→ **TO BE DONE**
Recast the stretch of rows from the line containing "04. LIST MANGA ONE PIECE (150, 240)" through the line containing "[Advertisement] (178, 345)" as a JSON list of strings, with one string per line and blank lines left out.

→ **Part of a data file**
===============
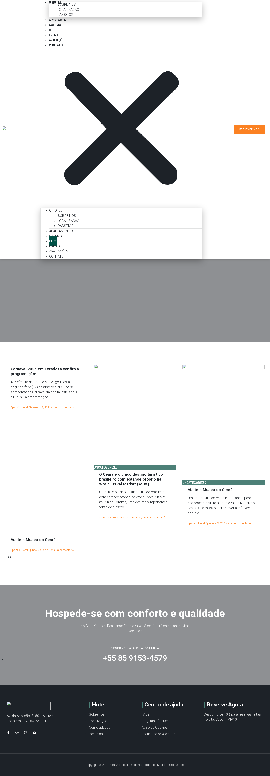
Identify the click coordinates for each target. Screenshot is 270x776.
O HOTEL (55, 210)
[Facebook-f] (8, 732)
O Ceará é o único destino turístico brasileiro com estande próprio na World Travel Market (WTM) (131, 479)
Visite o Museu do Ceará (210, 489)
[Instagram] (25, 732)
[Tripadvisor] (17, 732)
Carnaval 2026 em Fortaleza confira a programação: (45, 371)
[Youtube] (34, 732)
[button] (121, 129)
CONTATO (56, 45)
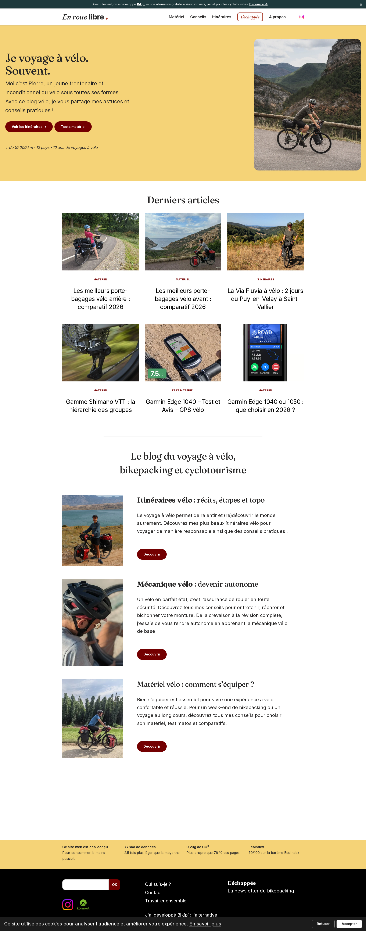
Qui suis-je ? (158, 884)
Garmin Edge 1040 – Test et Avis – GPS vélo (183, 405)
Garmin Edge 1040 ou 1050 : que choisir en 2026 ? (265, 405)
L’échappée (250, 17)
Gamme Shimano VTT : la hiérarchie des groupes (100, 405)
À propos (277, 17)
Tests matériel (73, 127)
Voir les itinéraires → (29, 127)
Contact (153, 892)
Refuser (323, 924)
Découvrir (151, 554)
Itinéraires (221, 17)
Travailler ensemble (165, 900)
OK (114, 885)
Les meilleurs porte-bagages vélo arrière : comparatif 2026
===============
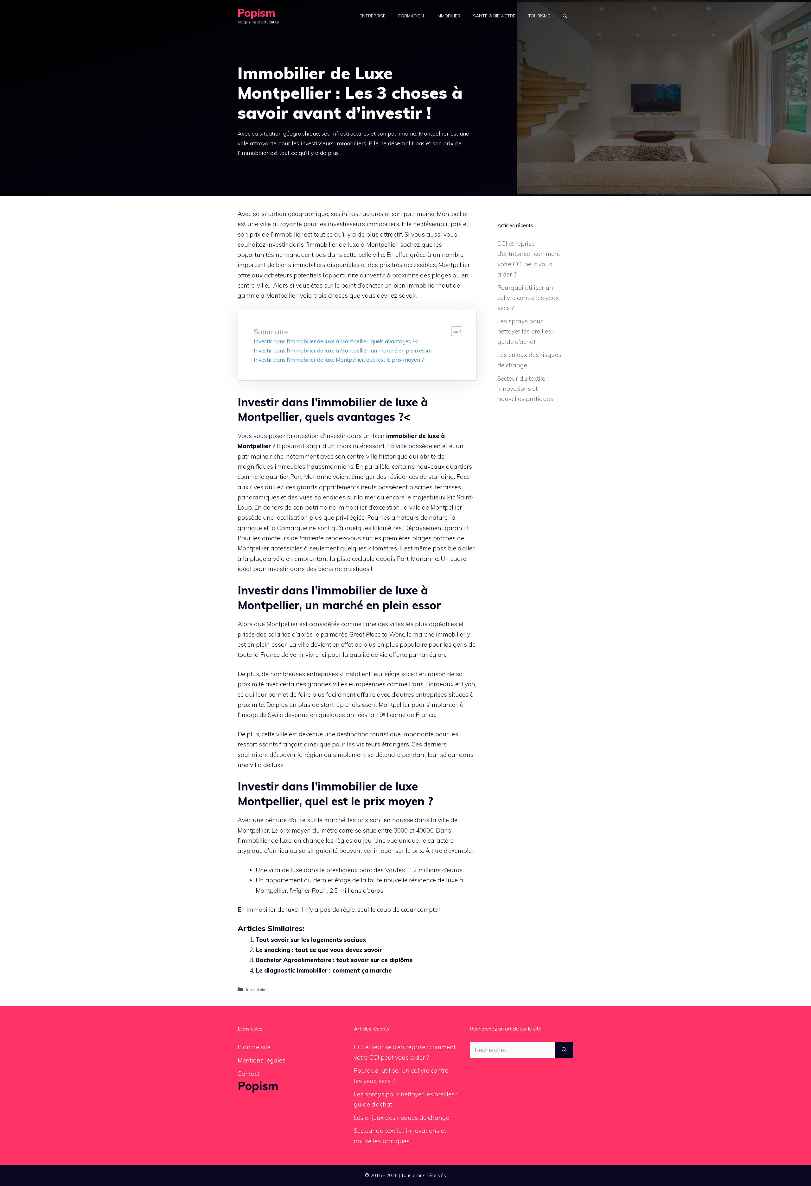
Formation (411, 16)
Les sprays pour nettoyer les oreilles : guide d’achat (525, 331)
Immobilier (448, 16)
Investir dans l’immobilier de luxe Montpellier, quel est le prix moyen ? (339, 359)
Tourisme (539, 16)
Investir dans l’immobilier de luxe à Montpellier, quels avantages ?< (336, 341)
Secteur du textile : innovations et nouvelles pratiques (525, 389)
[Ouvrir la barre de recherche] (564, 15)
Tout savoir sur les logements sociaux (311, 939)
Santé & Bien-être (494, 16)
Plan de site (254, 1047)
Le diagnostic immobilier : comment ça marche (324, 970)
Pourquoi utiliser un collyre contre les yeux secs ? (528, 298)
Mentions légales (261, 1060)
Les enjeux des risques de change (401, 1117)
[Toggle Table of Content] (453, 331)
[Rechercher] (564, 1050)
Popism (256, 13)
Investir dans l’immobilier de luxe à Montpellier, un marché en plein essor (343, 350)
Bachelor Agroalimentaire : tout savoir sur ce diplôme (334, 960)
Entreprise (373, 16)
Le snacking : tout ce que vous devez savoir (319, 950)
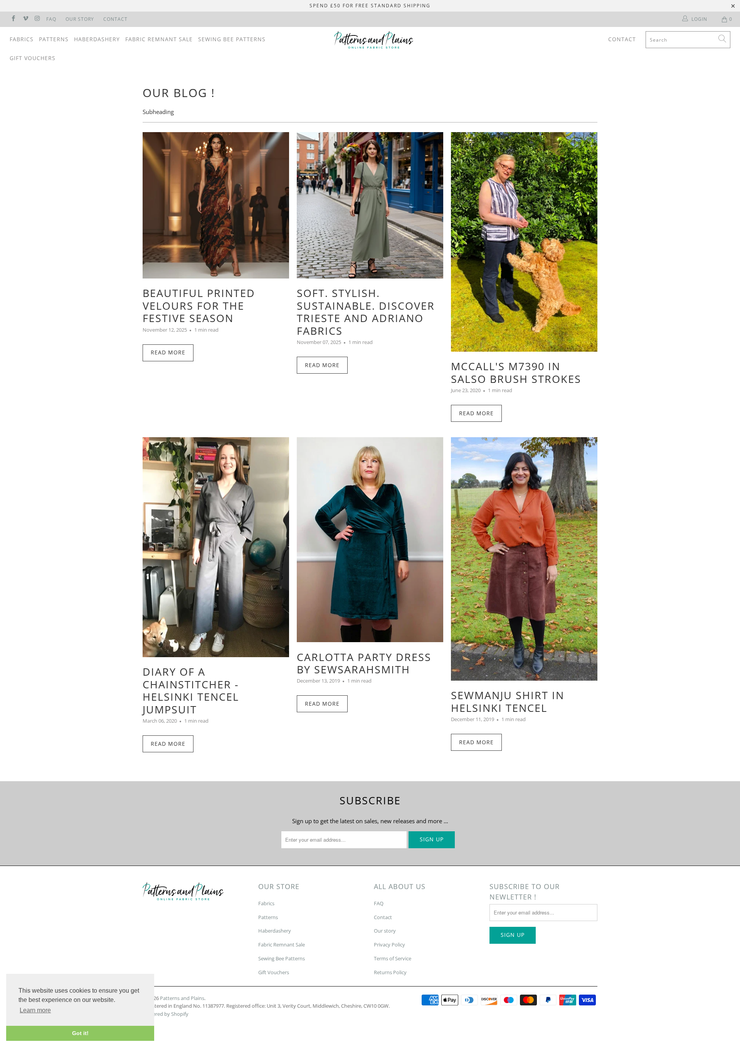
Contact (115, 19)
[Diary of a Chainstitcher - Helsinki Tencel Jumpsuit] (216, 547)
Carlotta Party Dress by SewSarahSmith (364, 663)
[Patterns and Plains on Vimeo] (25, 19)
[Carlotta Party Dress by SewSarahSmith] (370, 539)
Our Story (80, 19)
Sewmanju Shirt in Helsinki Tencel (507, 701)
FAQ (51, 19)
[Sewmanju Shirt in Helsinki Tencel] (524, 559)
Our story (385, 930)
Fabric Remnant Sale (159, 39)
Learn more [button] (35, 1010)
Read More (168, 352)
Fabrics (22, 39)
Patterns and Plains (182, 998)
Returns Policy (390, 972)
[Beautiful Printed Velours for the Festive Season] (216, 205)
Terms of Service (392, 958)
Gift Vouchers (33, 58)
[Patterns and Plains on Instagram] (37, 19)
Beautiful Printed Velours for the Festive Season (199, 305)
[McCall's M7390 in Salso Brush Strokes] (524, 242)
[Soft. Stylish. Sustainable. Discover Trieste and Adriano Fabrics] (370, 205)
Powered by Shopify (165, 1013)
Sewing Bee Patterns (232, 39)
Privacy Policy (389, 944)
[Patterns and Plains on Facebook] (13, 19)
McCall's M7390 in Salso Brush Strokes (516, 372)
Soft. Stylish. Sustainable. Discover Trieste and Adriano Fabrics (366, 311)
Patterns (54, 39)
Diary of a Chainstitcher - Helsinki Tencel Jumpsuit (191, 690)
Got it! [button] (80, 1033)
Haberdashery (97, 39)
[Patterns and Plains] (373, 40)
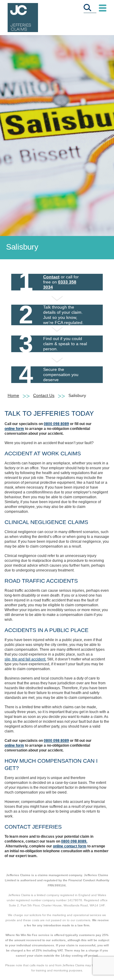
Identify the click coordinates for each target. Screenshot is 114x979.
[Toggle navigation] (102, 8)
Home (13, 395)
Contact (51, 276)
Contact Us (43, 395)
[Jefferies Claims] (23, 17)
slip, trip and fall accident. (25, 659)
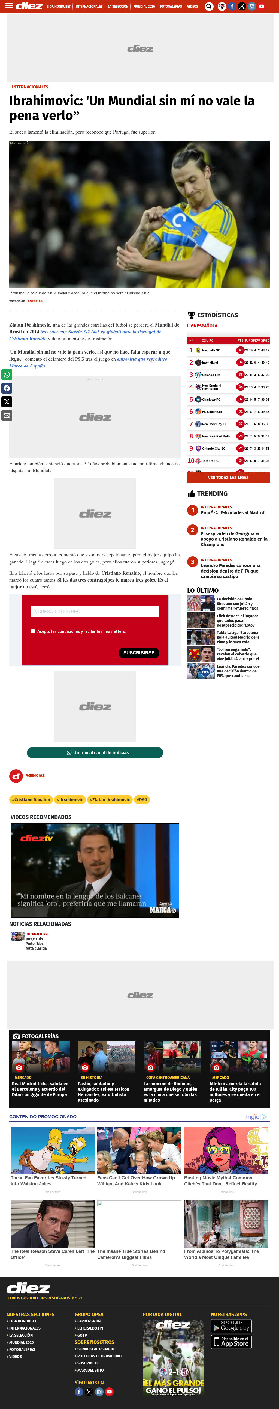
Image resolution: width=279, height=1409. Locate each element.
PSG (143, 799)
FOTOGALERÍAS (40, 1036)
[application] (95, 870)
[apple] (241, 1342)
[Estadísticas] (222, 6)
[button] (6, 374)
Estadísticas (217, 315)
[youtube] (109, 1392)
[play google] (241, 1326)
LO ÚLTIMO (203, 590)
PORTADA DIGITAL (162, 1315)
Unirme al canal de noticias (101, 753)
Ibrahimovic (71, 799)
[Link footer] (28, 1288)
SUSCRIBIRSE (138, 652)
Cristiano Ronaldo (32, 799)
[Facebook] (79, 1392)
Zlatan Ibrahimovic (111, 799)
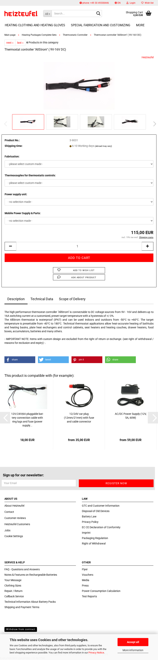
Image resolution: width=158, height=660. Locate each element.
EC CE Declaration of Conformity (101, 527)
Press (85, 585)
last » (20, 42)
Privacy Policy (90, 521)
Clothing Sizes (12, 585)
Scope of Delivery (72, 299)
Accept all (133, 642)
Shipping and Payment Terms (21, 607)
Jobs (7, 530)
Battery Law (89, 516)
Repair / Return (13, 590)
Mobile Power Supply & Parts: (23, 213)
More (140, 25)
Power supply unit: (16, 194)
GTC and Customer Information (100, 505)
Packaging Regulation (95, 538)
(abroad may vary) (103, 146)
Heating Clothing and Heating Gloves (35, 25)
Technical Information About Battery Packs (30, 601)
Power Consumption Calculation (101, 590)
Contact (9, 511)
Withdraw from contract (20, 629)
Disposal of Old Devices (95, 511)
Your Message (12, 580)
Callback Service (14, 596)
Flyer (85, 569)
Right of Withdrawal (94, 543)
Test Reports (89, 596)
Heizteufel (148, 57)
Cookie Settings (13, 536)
===============
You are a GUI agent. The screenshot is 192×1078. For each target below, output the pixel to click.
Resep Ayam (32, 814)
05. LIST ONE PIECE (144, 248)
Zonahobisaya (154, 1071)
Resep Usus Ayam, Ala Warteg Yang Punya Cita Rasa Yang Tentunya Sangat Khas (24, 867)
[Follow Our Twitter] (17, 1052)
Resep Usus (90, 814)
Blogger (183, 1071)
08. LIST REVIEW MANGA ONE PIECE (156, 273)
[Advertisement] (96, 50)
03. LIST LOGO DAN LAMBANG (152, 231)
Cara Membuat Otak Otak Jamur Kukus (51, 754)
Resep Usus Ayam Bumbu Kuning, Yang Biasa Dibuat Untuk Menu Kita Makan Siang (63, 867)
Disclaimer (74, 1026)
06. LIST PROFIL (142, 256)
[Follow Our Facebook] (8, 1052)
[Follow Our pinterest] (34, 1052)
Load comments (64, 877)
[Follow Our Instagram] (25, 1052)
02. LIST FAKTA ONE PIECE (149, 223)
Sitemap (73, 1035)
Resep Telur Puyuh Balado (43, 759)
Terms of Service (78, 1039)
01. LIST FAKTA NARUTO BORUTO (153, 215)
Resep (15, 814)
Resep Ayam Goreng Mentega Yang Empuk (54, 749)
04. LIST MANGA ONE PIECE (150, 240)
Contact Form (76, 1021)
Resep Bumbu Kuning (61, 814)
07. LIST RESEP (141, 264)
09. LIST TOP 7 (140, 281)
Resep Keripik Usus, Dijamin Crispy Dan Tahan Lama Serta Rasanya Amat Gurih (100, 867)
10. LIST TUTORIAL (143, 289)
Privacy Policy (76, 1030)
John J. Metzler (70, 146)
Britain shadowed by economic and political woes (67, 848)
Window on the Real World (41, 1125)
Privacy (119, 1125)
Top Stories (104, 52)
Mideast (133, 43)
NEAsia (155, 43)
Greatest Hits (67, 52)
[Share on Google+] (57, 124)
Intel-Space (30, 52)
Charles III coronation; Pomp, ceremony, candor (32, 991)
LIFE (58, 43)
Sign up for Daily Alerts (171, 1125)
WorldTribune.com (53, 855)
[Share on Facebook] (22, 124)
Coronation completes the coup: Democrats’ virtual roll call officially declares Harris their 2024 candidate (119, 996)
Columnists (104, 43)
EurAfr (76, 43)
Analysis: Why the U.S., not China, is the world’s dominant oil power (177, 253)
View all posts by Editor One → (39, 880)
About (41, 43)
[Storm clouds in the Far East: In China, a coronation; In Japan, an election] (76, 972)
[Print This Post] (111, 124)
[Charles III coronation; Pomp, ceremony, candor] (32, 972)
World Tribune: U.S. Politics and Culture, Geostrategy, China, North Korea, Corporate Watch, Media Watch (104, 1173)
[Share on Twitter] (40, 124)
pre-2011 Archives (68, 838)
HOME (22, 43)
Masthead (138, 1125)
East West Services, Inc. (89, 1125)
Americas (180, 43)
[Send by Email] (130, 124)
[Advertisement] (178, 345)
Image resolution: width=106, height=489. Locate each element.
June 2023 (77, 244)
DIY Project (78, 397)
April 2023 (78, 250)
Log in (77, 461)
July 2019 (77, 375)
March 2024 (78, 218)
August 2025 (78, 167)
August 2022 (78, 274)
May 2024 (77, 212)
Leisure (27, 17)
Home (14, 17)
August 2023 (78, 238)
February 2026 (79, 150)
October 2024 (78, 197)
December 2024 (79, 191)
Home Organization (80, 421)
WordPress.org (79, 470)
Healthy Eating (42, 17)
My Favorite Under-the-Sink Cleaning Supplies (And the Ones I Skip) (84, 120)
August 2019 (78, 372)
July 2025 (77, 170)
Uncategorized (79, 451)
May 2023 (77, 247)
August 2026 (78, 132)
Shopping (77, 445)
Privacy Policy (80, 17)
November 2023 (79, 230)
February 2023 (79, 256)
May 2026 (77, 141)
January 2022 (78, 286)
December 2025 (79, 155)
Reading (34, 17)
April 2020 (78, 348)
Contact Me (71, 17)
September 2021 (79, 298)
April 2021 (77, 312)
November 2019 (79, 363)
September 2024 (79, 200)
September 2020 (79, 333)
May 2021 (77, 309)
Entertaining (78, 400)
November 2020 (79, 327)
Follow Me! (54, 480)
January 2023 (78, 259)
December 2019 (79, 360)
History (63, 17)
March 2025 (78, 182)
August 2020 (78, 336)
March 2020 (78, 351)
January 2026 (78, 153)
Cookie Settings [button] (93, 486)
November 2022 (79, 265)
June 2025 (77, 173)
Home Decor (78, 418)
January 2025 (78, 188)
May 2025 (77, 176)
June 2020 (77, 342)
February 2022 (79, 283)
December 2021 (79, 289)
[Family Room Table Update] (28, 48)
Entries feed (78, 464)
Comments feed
===============
→ **WRITTEN SOLUTION**
[
  "04. LIST MANGA ONE PIECE (150, 240)",
  "Contact Form (76, 1021)",
  "Resep Bumbu Kuning (61, 814)",
  "07. LIST RESEP (141, 264)",
  "09. LIST TOP 7 (140, 281)",
  "Resep Keripik Usus, Dijamin Crispy Dan Tahan Lama Serta Rasanya Amat Gurih (100, 867)",
  "10. LIST TUTORIAL (143, 289)",
  "Privacy Policy (76, 1030)",
  "John J. Metzler (70, 146)",
  "Britain shadowed by economic and political woes (67, 848)",
  "Window on the Real World (41, 1125)",
  "Privacy (119, 1125)",
  "Top Stories (104, 52)",
  "Mideast (133, 43)",
  "NEAsia (155, 43)",
  "Greatest Hits (67, 52)",
  "[Share on Google+] (57, 124)",
  "Intel-Space (30, 52)",
  "Charles III coronation; Pomp, ceremony, candor (32, 991)",
  "LIFE (58, 43)",
  "Sign up for Daily Alerts (171, 1125)",
  "WorldTribune.com (53, 855)",
  "[Share on Facebook] (22, 124)",
  "Coronation completes the coup: Democrats’ virtual roll call officially declares Harris their 2024 candidate (119, 996)",
  "Columnists (104, 43)",
  "EurAfr (76, 43)",
  "Analysis: Why the U.S., not China, is the world’s dominant oil power (177, 253)",
  "View all posts by Editor One → (39, 880)",
  "About (41, 43)",
  "[Storm clouds in the Far East: In China, a coronation; In Japan, an election] (76, 972)",
  "[Print This Post] (111, 124)",
  "[Charles III coronation; Pomp, ceremony, candor] (32, 972)",
  "World Tribune: U.S. Politics and Culture, Geostrategy, China, North Korea, Corporate Watch, Media Watch (104, 1173)",
  "[Share on Twitter] (40, 124)",
  "pre-2011 Archives (68, 838)",
  "HOME (22, 43)",
  "Masthead (138, 1125)",
  "East West Services, Inc. (89, 1125)",
  "Americas (180, 43)",
  "[Send by Email] (130, 124)",
  "[Advertisement] (178, 345)"
]